= TASK INSTRUCTIONS =
Using the restaurant inspection text below, list every restaurant it names as cited for parasite destruction procedures not followed.

= EXTRACTED TEXT =
====

East Wok at 13807 Landstar Boulevard received seven high-severity violations, among them inadequate handwashing facilities, improper handwashing technique, parasite destruction procedures not followed, improperly cleaned food contact surfaces, and toxic chemicals improperly stored or labeled.

Bento at 863 N. Alafaya Trail also drew seven high-severity violations. Inspectors cited the restaurant for food from unapproved sources, inadequate shellfish records, parasite destruction procedures not followed, improper handwashing technique, time as a public health control not properly used, and toxic chemicals improperly stored or labeled.

Hi 5 Yummy at 5683 Vineland Road was cited for six high-severity violations, including inadequate handwashing by employees, no employee health policy, food not cooked to minimum temperature, improperly cleaned food contact surfaces, no consumer advisory for raw foods, and toxic chemicals improperly stored or labeled.

YH Seafood Clubhouse at 8081 Turkey Lake Road drew two high-severity violations: no person in charge present or performing duties, and food contact surfaces not properly cleaned or sanitized.

What These Violations Mean

The food-from-unapproved-sources citation at Baires Grill, Nikki's Place, China Garden, Lotus Garden, and Bento carries a specific risk that is harder to see but harder to recover from than most violations. When food bypasses USDA or FDA inspection, there is no supply chain record. If a customer gets sick, investigators have no trail to follow back to the source.

Parasite destruction procedures not followed, cited at Baires Grill, Nikki's Place, East Wok, and Bento, means that fish, pork, or wild game served at those restaurants was not subjected to the freezing or cooking protocols designed to kill organisms like Anisakis in fish or Trichinella in pork. For a tourist visiting from out of state, a parasitic infection acquired on vacation is not something a local urgent care clinic is likely to recognize quickly.

The shellfish traceability failures at Nikki's Place, Taverna Opa, China Lee, China Garden, Lotus Garden, Zen Dumpling, and Bento are a distinct category of risk. Oysters, clams, and mussels are frequently consumed raw or minimally cooked. Without the required shellstock identification tags, there is no way to trace a contaminated batch if a customer becomes ill with Vibrio or norovirus after eating shellfish at one of these restaurants.

====

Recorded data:
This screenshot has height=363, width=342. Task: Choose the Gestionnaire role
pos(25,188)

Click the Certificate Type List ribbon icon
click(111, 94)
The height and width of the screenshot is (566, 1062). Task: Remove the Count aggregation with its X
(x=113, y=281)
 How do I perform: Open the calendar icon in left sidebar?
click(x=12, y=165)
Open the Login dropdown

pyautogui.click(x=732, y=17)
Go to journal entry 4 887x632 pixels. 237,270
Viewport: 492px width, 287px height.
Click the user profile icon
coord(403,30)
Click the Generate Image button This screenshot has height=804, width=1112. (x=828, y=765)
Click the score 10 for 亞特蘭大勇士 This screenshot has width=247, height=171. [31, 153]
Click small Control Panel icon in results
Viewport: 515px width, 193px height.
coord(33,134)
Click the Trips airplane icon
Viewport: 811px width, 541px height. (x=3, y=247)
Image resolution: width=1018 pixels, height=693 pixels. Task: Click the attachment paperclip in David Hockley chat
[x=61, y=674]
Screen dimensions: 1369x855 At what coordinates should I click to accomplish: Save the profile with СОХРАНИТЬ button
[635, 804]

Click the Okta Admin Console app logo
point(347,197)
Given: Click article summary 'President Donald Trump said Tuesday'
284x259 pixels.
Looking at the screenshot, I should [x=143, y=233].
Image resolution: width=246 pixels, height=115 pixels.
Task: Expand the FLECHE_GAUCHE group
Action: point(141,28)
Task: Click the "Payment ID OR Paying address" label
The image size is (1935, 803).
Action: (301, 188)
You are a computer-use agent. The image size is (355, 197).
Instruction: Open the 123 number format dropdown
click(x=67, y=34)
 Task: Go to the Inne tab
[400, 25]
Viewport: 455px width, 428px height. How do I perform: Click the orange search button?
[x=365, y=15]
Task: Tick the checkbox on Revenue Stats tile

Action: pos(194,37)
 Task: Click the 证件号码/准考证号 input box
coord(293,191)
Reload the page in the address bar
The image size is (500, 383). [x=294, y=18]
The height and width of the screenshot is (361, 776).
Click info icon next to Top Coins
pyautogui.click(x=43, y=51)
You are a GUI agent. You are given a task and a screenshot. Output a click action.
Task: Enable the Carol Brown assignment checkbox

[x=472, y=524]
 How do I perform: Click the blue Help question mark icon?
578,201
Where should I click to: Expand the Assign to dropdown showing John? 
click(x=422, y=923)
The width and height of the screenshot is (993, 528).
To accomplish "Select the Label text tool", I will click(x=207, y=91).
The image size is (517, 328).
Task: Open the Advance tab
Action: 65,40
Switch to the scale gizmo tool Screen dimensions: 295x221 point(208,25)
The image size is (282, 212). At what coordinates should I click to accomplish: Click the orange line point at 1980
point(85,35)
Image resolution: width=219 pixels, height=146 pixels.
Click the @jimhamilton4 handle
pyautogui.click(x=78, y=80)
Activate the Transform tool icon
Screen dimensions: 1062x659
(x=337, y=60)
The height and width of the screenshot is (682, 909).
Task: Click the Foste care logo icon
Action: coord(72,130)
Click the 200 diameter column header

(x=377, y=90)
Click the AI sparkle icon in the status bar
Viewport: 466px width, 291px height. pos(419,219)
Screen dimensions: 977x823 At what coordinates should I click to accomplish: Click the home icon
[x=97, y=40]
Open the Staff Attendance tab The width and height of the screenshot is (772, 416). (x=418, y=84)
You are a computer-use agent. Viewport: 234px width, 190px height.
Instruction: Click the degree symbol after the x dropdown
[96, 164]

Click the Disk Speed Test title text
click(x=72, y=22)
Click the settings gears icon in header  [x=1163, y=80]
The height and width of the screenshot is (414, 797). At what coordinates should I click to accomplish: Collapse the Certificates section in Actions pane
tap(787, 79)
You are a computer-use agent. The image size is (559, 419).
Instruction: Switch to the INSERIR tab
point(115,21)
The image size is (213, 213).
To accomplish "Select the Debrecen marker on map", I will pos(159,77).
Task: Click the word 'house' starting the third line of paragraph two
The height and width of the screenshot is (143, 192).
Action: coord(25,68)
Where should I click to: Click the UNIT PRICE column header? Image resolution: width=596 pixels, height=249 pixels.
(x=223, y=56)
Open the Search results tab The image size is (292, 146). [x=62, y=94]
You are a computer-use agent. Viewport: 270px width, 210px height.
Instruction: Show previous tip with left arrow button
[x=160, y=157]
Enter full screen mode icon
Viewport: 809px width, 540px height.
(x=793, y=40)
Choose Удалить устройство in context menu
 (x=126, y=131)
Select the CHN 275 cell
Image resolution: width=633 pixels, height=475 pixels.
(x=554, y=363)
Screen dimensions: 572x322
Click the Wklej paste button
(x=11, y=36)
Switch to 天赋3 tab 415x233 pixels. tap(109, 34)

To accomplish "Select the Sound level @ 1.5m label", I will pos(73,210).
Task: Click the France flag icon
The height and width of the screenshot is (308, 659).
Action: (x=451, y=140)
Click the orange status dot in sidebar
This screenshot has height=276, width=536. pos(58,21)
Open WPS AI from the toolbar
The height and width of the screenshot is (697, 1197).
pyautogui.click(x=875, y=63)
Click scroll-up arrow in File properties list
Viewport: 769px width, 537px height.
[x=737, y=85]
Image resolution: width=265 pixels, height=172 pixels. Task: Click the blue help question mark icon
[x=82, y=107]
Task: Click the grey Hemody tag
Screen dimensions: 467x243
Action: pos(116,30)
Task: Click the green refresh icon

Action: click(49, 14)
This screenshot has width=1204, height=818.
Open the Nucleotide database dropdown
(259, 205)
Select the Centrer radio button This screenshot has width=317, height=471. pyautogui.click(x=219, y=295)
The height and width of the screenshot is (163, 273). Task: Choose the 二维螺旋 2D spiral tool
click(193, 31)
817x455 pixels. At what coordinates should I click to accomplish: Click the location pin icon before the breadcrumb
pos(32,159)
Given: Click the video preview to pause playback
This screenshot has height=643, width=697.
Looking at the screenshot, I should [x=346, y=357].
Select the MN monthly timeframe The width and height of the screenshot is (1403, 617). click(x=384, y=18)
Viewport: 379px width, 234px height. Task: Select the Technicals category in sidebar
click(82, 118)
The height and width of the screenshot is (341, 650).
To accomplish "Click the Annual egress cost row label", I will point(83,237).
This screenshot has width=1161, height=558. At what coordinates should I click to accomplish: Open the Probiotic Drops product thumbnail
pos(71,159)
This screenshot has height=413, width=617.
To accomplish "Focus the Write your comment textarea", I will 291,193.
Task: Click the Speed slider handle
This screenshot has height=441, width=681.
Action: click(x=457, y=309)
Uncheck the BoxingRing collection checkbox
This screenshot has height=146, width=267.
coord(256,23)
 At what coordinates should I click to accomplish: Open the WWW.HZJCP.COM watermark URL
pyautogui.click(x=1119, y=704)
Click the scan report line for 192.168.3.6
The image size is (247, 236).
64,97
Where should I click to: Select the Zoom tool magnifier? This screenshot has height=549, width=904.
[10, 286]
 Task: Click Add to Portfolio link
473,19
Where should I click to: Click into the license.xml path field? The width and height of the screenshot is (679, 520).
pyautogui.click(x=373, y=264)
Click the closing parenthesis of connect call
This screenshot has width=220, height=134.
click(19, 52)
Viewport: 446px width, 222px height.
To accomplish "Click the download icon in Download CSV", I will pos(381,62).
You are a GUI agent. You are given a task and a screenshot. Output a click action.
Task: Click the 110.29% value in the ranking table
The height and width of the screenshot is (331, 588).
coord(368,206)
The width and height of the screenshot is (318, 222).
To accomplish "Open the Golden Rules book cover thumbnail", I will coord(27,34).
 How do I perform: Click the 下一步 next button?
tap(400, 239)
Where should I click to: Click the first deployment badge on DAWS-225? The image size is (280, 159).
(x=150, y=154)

====

= OUTPUT FOR THIS TASK =
Baires Grill, Nikki's Place, East Wok, Bento